When the difference (\(LL_t^{\rm S}\) - \(LL_t^{\rm N}\)) exceeds the threshold (\(Th\)), the input signal is judged to be a scream. The optimal value of \(Th\) depends on how many undetected screams and misdetected noise can be tolerated. If the environment in which this system is used can be predicted, it is desirable to determine \(Th\) experimentally from the environmental noise and the screams used for training. On the other hand, if it cannot be predicted, it is necessary to determine \(Th\) experimentally from the noise and screams used for training.

3.2  Mel-Frequency Cepstral Coefficients

Because the fundamental frequency and the log-energy, which are prosodic features, significantly deteriorate due to noise, MFCCs are used as phonemic features instead of the prosodic features.

MFCCs, which are cepstral coefficients that take human hearing characteristics into account, are used as feature vectors representing the vocal tract. They are also widely used in speech recognition, speaker recognition, and other related tasks. The \(l^{\rm th}\) MFCC (\(C_t [l]\)) is calculated using the following equations.

\[\begin{eqnarray*} &&\!\!\!\!\! \!\!\! C_t[l] = \sqrt{\frac{1}{M}}\sum_{m=0}^{M-1}\log\left(X_t^{\rm mel}[m]\right)\cos \left(\frac{(2m+1)\pi l}{M}\right) \tag{3} \\ &&\!\!\!\!\! X_t^{\rm mel}[m] = \sum_{k=0}^{K-1}B_{m,k}|X_t[k]|^2 \tag{4} \end{eqnarray*}\]
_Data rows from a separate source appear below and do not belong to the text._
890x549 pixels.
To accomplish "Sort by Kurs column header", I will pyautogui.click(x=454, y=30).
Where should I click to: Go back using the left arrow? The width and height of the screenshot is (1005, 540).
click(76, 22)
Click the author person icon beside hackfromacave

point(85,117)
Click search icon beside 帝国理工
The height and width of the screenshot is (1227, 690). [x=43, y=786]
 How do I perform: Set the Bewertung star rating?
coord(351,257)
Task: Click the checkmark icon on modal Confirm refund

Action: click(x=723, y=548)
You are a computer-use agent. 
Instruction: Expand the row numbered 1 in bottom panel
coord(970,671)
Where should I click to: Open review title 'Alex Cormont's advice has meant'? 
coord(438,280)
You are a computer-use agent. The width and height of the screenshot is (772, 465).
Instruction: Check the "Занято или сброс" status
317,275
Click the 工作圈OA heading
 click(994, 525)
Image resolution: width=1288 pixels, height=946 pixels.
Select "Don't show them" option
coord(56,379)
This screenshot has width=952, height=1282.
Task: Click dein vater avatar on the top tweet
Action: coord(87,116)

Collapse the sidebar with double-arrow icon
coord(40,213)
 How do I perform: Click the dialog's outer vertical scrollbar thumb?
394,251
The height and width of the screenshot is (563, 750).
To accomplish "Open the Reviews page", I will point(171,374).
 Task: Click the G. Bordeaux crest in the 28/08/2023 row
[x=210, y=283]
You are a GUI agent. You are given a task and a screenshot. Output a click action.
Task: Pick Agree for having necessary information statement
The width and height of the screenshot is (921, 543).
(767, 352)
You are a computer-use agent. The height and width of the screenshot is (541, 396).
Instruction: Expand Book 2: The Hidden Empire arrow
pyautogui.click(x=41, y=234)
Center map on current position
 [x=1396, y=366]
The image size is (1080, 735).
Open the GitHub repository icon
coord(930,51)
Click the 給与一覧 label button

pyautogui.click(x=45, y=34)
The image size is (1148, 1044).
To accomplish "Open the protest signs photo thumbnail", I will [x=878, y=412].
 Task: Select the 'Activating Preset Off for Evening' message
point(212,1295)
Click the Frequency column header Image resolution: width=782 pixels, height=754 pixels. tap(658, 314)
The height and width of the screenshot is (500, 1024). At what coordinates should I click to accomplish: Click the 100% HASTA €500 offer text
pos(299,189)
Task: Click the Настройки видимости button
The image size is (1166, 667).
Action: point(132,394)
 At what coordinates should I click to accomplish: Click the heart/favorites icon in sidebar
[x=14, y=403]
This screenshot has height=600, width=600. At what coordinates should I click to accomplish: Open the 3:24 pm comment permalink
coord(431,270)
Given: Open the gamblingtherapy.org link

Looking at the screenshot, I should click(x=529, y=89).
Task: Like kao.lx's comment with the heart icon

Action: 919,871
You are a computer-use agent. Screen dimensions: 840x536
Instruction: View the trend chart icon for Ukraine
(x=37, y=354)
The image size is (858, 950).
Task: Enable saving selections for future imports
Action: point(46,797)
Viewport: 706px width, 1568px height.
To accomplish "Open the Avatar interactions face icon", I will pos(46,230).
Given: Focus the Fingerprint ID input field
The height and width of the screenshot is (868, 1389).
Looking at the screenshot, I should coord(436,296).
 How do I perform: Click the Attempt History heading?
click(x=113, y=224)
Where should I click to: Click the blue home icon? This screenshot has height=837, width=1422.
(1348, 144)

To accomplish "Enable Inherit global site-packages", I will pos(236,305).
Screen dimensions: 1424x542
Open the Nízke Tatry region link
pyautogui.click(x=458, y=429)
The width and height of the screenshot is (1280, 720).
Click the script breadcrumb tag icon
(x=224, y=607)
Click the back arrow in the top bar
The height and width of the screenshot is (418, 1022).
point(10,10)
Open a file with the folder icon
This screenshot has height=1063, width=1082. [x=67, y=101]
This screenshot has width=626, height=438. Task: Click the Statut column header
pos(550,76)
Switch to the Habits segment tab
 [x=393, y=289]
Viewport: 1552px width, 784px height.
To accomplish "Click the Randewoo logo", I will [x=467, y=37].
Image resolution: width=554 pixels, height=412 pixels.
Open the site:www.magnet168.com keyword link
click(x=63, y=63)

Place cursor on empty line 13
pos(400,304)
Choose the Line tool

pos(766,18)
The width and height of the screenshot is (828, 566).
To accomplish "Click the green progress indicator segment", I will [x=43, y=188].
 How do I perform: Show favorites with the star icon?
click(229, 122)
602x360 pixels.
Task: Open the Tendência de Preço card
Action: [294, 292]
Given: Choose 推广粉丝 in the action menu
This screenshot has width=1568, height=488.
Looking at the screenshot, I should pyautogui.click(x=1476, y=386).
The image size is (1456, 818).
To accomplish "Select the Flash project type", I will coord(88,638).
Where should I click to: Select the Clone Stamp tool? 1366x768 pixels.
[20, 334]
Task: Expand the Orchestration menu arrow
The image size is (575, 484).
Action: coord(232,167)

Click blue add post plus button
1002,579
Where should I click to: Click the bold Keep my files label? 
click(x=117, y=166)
The \(B_{m,k}\) is the mel-filterbank matrix used in the ETSI standard front-end [11], \(m\) and \(k\) are the filter bank number and frequency bin, respectively, \(X_t[k]\) is a spectrum, and \(M\) is the number of filter banks. The value of \(l\) is taken as \(1\leq l \leq 12\).

4.  Experiments

4.1  Set-Up

We used the screams from 40 people in the scream database described in [2]. The total number of screams was 705, for a total duration of 1400 s. The screams were divided into two sets of 20 people each, one for training Wave-U-Net and the scream GMM, and the other for testing. The number of screams was 438 for training and 267 for testing. The data were downsampled to 16 kHz because it has been shown that the main component of screams exists below 8 kHz [2].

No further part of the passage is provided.